Formuliertes Ziel a:
Gib den Abschnitt der Auflistung von der Zeile mit „Screen dimensions: 814x625“ bis zum Ende der Auflistung erneut aus und tausche dabei „Instruction“ gegen „Directive“ aus. Alles andere bleibt unverändert.

Vorliegender Text:
■ ■ ■ ■ ■ ■ ■

Wie kann man denn auf ein Rockkonzert gehen und Sitzplätze nehmen?


----------



## BladeWND (26. Oktober 2011)

Mann muss ja nicht sitzen, aber hat ein Platz dem einen keiner abnehmen kann


----------



## Zocker15xD (27. Oktober 2011)

menno, das wäre sogar ganz in der nähe
aber ich hab an dem tag "zufällig" auch keine zeit *nerv*


----------



## Muckimann (27. Oktober 2011)

Exar-K schrieb:


> Wie kann man denn auf ein Rockkonzert gehen und Sitzplätze nehmen?


 Genau DAS hab ich mir auch gedacht.
Sonst sieht man halt öfter "Stehplatz - freie Platzwahl" oder so auf Konzertkarten, aber dass es wirklich Sitzplätze gibt...zu geil


----------



## Herbboy (28. Oktober 2011)

In so ner Halle SIND nunmal Sitzplätze vorhanden - das wäre ein Riesenchaos, wenn da nur "Block C Oberrang" stehen würde und die Leute sich dann um die beste Sicht kloppen. Im Gegensatz zum Innenraum kann man da ja auch keine "Wellenbrecher" usw. aufstellen. 

Sitzenbleiben wird bei so einem Konzert aber dann im Endeffekt natürlich keiner, aber es ist halt auch schon nice, wenn man bei einem so großen Konzert nicht schon bei Einlassbeginn in die Halle stürmen muss, sondern ganz cool kurz vor Konzertbeginn zu seinem reservierten Platz gehen kann 


btw @Blade: wenn Du nicht so viele Bewertungen und 100% hättest, würd ich es ganz schön gewagt finden, von den Leuten zu verlangen auf etwas zu bieten, von dem es nicht mal ein Originalfoto gibt ^^


----------



## BladeWND (28. Oktober 2011)

Ich habe ja die Karten nicht, die werden erst verschickt, ist bei Rammstein aber normal...


----------



## Herbboy (28. Oktober 2011)

ach sooooo - ok


----------



## BladeWND (29. Oktober 2011)

Wenn das jemand von hier ersteigert will ich wenigstens wissen wie es war


----------



## Zocker15xD (29. Oktober 2011)

Hats überhaupt jemand von hier ersteigert?
Bitte melden!


----------



## BladeWND (29. Oktober 2011)

Nee läuft ja noch


----------



## firewalker2k (29. Oktober 2011)

Ui, ein Tholeyer - gar nicht so weit weg von Saarbrücken xD


----------



## BladeWND (29. Oktober 2011)

Japp gar nicht mal so weit


----------



## BladeWND (6. November 2011)

Der der letzte nicht gezahlt hat, das ganze noch einmal:


2 x TOP RAMMSTEIN Sitzplätze STUTTGART | eBay


----------



## firewalker2k (6. November 2011)

Warum kein Angebot an Zweitbieter?


----------



## BladeWND (6. November 2011)

Der hat schon Karten seit gestern!


----------



## firewalker2k (6. November 2011)

Das ist blöd 

Aber ich drück dir die Daumen. Ist ja schon krass, wieviel Geld man für die Tickets noch bekommt ^^


----------



## BladeWND (6. November 2011)

Danke!
Ich bin mal gespannt ich habe den gerade bei e-Bay gemeldet, jetzt gibts eins auf die Schnauze 

Drücke mir nicht die Daumen, drück die Maustaste und biete mit


----------



## firewalker2k (6. November 2011)

Wenn du zahlst, biete ich mit


----------



## Herbboy (7. November 2011)

Alter - die hätten also fast 500€ gezahlt? Wie wahnsinnig sind die Leute denn bitte?! ^^   Bzw was hätten die denn normalerweise gekostet?


----------



## BladeWND (7. November 2011)

Ich verstehe so etwas auch nicht, vor allem woher nimmt man so viel Geld?!?!


----------

■ ■ ■ ■ ■ ■ ■

Formuliertes Ziel b:
Warum macht BladeWND laut dem vorliegenden Text dem Zweitbieter kein Angebot?

■ ■ ■ ■ ■ ■ ■

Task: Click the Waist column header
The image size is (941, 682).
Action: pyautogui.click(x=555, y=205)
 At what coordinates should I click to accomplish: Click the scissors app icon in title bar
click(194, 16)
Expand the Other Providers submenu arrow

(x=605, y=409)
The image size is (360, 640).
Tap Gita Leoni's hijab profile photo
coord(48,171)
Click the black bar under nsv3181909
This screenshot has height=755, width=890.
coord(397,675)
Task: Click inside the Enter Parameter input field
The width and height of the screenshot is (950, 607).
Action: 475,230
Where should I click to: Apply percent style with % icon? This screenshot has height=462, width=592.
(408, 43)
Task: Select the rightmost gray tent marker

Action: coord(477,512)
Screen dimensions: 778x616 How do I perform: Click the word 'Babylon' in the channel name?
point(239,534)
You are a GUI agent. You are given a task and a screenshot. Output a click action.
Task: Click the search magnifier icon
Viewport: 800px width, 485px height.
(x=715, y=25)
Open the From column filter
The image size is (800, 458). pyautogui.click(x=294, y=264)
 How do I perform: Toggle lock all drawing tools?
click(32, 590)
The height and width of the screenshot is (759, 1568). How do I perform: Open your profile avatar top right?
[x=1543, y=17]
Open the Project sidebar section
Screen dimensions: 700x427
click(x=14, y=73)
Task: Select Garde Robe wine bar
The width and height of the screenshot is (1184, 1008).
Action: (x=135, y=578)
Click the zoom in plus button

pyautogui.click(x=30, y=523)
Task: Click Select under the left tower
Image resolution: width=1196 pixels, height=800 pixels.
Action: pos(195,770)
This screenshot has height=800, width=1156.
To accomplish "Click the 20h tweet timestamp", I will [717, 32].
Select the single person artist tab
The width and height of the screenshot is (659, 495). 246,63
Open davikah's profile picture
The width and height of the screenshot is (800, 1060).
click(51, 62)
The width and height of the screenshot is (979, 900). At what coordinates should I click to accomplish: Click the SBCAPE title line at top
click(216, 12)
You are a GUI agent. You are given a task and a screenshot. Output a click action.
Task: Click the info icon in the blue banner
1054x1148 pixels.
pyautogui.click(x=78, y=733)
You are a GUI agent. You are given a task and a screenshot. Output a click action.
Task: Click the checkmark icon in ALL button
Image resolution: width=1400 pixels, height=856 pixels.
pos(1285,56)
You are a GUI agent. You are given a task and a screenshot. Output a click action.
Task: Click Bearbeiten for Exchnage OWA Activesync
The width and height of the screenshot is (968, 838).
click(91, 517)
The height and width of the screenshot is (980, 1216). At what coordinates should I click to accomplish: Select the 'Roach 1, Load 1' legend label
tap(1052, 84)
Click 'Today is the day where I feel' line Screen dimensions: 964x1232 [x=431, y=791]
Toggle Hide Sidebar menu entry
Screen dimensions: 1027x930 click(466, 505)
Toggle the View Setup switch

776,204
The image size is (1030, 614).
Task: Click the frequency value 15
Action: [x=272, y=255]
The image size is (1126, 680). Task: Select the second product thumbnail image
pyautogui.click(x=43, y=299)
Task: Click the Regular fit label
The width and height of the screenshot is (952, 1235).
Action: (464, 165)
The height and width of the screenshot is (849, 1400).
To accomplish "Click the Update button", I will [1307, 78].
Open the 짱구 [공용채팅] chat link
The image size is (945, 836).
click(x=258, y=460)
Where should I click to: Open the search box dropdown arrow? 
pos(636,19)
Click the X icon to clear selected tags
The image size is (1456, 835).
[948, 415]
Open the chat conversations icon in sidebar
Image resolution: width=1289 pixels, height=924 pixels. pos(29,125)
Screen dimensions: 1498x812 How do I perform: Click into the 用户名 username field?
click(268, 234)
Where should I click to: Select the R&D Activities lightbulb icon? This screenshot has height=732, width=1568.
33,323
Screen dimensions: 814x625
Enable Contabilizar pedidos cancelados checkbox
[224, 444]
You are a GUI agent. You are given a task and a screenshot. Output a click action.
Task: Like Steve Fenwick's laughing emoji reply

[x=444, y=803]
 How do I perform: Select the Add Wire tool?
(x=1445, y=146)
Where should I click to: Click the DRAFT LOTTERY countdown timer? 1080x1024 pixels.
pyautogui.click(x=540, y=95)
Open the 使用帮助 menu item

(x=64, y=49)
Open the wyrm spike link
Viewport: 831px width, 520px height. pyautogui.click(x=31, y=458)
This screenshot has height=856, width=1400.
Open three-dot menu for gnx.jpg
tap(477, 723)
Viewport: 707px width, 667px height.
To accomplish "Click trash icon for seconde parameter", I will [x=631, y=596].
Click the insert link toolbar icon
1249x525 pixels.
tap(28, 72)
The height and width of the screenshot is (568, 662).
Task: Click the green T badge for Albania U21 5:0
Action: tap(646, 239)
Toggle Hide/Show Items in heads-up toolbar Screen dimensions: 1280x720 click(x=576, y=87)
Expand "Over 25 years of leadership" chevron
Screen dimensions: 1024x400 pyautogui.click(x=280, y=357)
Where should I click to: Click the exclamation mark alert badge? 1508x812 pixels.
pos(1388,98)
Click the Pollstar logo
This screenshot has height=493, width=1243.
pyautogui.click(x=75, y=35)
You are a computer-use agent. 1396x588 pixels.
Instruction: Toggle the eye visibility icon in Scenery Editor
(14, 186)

■ ■ ■ ■ ■ ■ ■

Lösung a:
Screen dimensions: 814x625
Enable Contabilizar pedidos cancelados checkbox
[224, 444]
You are a GUI agent. You are given a task and a screenshot. Output a click action.
Task: Like Steve Fenwick's laughing emoji reply

[x=444, y=803]
 How do I perform: Select the Add Wire tool?
(x=1445, y=146)
Where should I click to: Click the DRAFT LOTTERY countdown timer? 1080x1024 pixels.
pyautogui.click(x=540, y=95)
Open the 使用帮助 menu item

(x=64, y=49)
Open the wyrm spike link
Viewport: 831px width, 520px height. pyautogui.click(x=31, y=458)
This screenshot has height=856, width=1400.
Open three-dot menu for gnx.jpg
tap(477, 723)
Viewport: 707px width, 667px height.
To accomplish "Click trash icon for seconde parameter", I will [x=631, y=596].
Click the insert link toolbar icon
1249x525 pixels.
tap(28, 72)
The height and width of the screenshot is (568, 662).
Task: Click the green T badge for Albania U21 5:0
Action: tap(646, 239)
Toggle Hide/Show Items in heads-up toolbar Screen dimensions: 1280x720 click(x=576, y=87)
Expand "Over 25 years of leadership" chevron
Screen dimensions: 1024x400 pyautogui.click(x=280, y=357)
Where should I click to: Click the exclamation mark alert badge? 1508x812 pixels.
pos(1388,98)
Click the Pollstar logo
This screenshot has height=493, width=1243.
pyautogui.click(x=75, y=35)
You are a computer-use agent. 1396x588 pixels.
Directive: Toggle the eye visibility icon in Scenery Editor
(14, 186)

Lösung b:
Der Zweitbieter hat schon seit gestern Karten.